■ **Exercises to complete**
**1)** In the passage on Babbage's legacy, copy word for word the stretch that begins at "Vannevar Bush mentioned" and ends after "electronic digital computer.".
**2)** According to the passage on Babbage's legacy, which important feature of the analytical engine did the Harvard Mark I lack?

■ **Extract provided**
Vannevar Bush mentioned Babbage's work in his 1936 paper, "Instrumental Analysis." In the same year, he started a project to build an electronic digital computer.

Even with this early work, Babbage's ideas were largely forgotten for a while. Builders of early electronic computers in the 1930s and 1940s didn't know about the analytical engine's details. This meant they had to invent many of the same ideas Babbage had already proposed. For example, Howard Aiken, who built the Harvard Mark I (an early electromechanical calculator), praised Babbage's work later. But he didn't know about the analytical engine's design while building the Mark I. He even called his visit to the built part of the analytical engine "the greatest disappointment of my life." The Mark I didn't have the analytical engine's important feature of conditional branching. Similarly, J. Presper Eckert and John W. Mauchly didn't know the details of Babbage's work before they designed the first electronic general-purpose computer, the ENIAC.

■ **Available data**
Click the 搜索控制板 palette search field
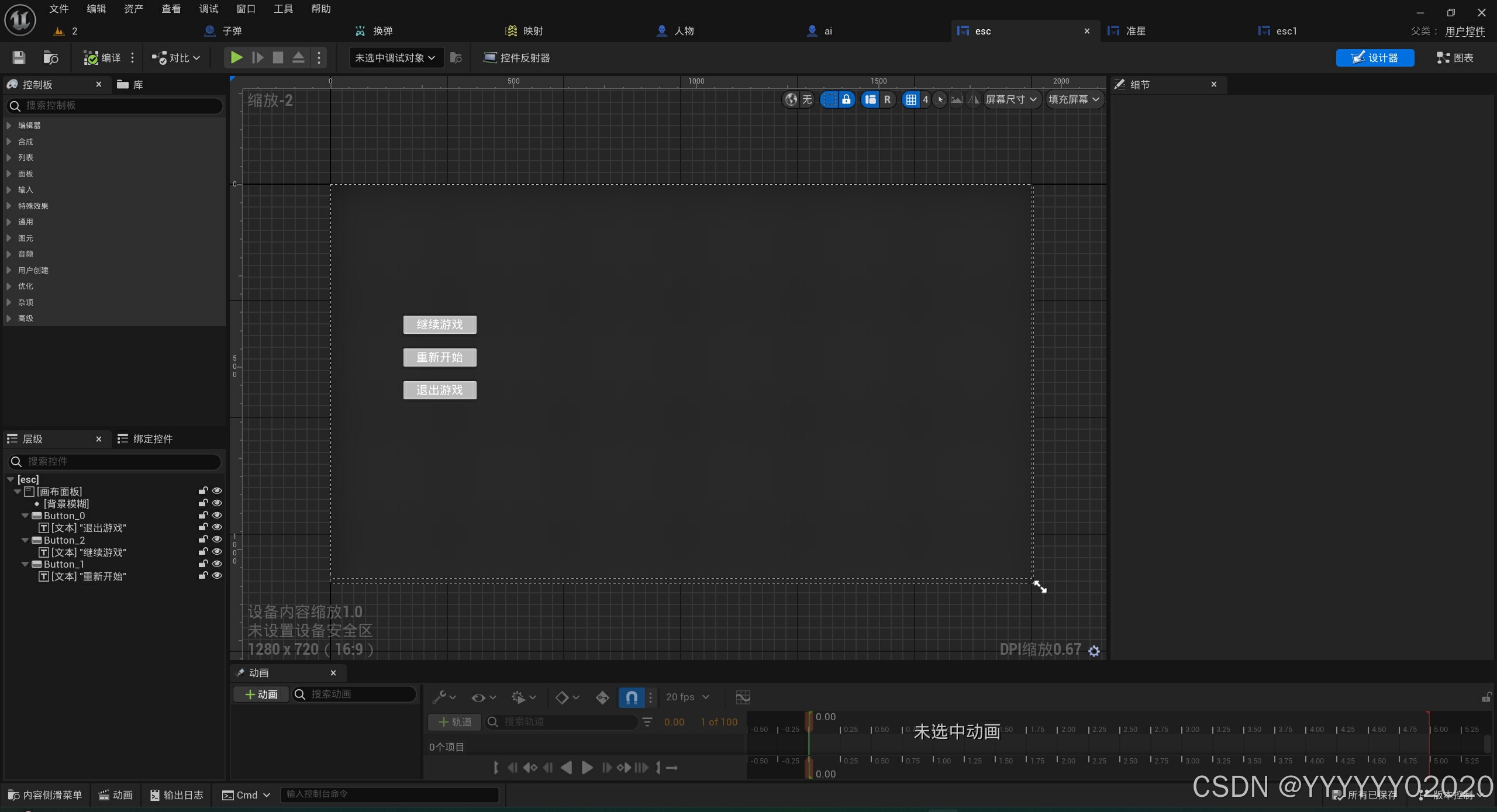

■ **Task-by-task outputs**
**1)**
Vannevar Bush mentioned Babbage's work in his 1936 paper, "Instrumental Analysis." In the same year, he started a project to build an electronic digital computer.

**2)** Conditional branching.